Unfortunately the app is iOS only, but I could open source it and you’d probably be able to make an Android clone quickly (:
I think you may be able to optimize your workflow more by drafting your prompt in ChatGPT first; get it to expand out the intent for you. Doing that has made phone coding a lot more tolerable for me.
I like to think that I've given phone coding a fair shot (and I continue to do it), but I agree with the other poster that there's something about the lack of a keyboard that really gets to me :) I wish I knew what it was.
But, for whatever reason, no one uses Google Jules.

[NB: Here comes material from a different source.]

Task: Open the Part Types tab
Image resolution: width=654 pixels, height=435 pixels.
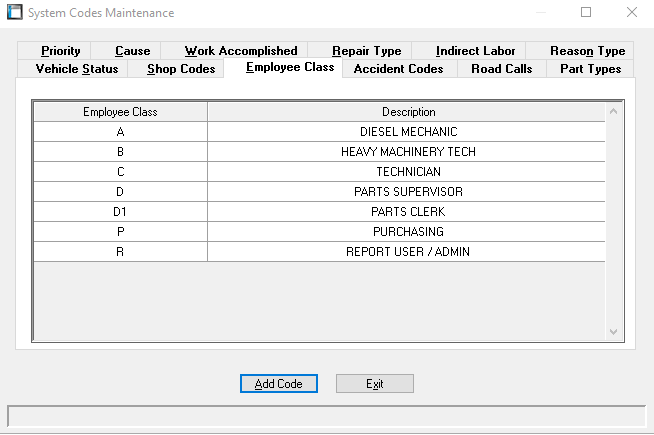Action: 590,69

I don't want my phone to have the ability to execute things on my computer. Much less with a LLM in-between!
They might just not have cut a new build yet, today. It 'works' on master, but the mobile app thinks that your build is outdated (v0.0.0) if you build from master without overriding version, so probably easiest to wait until they cut a build if they haven't.
Woah, hadn't seen this before!
Off-topic, how long compile times do people have for codex-rs in openai/codex? Even my very beefy computer takes like 30 minutes to compile in release mode, makes me wonder why it's so slow and how this TUI got so large. But then I remember, agents like to write a lot of code, compilers get slower when they have to compile a lot of code :)

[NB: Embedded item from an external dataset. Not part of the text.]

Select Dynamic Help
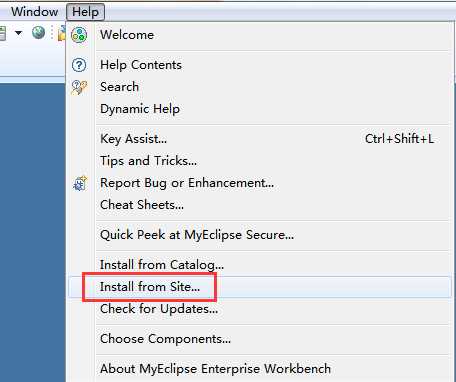The height and width of the screenshot is (382, 456). [260, 109]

In my experience, although the build is a little slow, it's that LTO step that takes a million years.
Edit: Running into issues setting it up on Windows. There's no "/remote-control" command in the CLI, so I installed the Windows Codex app. Then I updated the iOS app which now has the "Codex" feature in the sidebar, which should allow remote access to the Windows machine's instance - except it doesn't connect. The iOS app shows my desktop's hostname, so it knows there's an instance there, but refuses to connect. Issues like this would persuade a lot of folks to switch back to Claude.
My experience today with the new Codex remote control has been that it doesn't connect at all.
Packing a Linux mini-pc in my rucksack, connected to display glasses, and voice-to-text with handy. Voice to text gets injected into a remote (Docker) codex session, running a hot reload web stack. I prompt to implement various features in an existing code base, where codex understands the structure and requirements. If a feature is done, I take a moment to inspect the results on the display glasses, then move onto the next feature or keep iterating. It's not perfect, but I was able to implement a couple of not too complex features while walking my local national park. The display glasses have a built-in 4-microphone array, and solid speakers. No need for a bulky headset or earbuds. Glasses come with monochromatic dimming, you can easily switch between dimming and see through.
If this comes with Linux integration, I will certainly give it a try.